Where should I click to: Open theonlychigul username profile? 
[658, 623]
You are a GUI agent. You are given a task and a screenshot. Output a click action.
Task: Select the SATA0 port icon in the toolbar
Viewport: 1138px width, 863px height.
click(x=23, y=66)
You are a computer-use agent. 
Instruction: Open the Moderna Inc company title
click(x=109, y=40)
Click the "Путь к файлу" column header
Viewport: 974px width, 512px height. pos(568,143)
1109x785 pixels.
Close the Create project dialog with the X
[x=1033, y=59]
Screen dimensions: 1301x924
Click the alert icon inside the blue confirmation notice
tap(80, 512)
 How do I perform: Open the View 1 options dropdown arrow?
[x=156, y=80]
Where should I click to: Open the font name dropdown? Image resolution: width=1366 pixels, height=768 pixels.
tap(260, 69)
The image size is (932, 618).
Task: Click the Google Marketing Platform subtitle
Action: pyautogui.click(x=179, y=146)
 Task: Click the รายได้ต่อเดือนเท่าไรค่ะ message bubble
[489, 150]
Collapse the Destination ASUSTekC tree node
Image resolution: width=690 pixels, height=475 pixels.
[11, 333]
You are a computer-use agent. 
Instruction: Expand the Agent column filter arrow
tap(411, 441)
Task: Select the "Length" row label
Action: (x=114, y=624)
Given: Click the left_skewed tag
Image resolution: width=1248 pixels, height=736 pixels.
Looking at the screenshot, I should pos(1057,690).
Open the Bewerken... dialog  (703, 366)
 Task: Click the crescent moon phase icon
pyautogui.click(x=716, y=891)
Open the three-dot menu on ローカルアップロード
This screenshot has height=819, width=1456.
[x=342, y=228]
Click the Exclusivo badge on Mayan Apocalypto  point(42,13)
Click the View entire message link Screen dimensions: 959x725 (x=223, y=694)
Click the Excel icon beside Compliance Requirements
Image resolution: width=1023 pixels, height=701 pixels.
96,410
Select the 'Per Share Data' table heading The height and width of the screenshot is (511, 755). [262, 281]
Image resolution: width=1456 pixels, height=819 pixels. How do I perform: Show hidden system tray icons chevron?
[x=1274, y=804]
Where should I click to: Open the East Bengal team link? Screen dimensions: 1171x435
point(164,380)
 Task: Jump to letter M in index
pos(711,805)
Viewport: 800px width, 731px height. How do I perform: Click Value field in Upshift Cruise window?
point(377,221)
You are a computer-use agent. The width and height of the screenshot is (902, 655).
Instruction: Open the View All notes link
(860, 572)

::::

## Directive
Print the records from the line with "Task: Click the รายได้ต่อเดือนเท่าไรค่ะ" to the line with "[x=1274, y=804]" exactly as they stand, both of those lines included.

## Task result
 Task: Click the รายได้ต่อเดือนเท่าไรค่ะ message bubble
[489, 150]
Collapse the Destination ASUSTekC tree node
Image resolution: width=690 pixels, height=475 pixels.
[11, 333]
You are a computer-use agent. 
Instruction: Expand the Agent column filter arrow
tap(411, 441)
Task: Select the "Length" row label
Action: (x=114, y=624)
Given: Click the left_skewed tag
Image resolution: width=1248 pixels, height=736 pixels.
Looking at the screenshot, I should pos(1057,690).
Open the Bewerken... dialog  (703, 366)
 Task: Click the crescent moon phase icon
pyautogui.click(x=716, y=891)
Open the three-dot menu on ローカルアップロード
This screenshot has height=819, width=1456.
[x=342, y=228]
Click the Exclusivo badge on Mayan Apocalypto  point(42,13)
Click the View entire message link Screen dimensions: 959x725 (x=223, y=694)
Click the Excel icon beside Compliance Requirements
Image resolution: width=1023 pixels, height=701 pixels.
96,410
Select the 'Per Share Data' table heading The height and width of the screenshot is (511, 755). [262, 281]
Image resolution: width=1456 pixels, height=819 pixels. How do I perform: Show hidden system tray icons chevron?
[x=1274, y=804]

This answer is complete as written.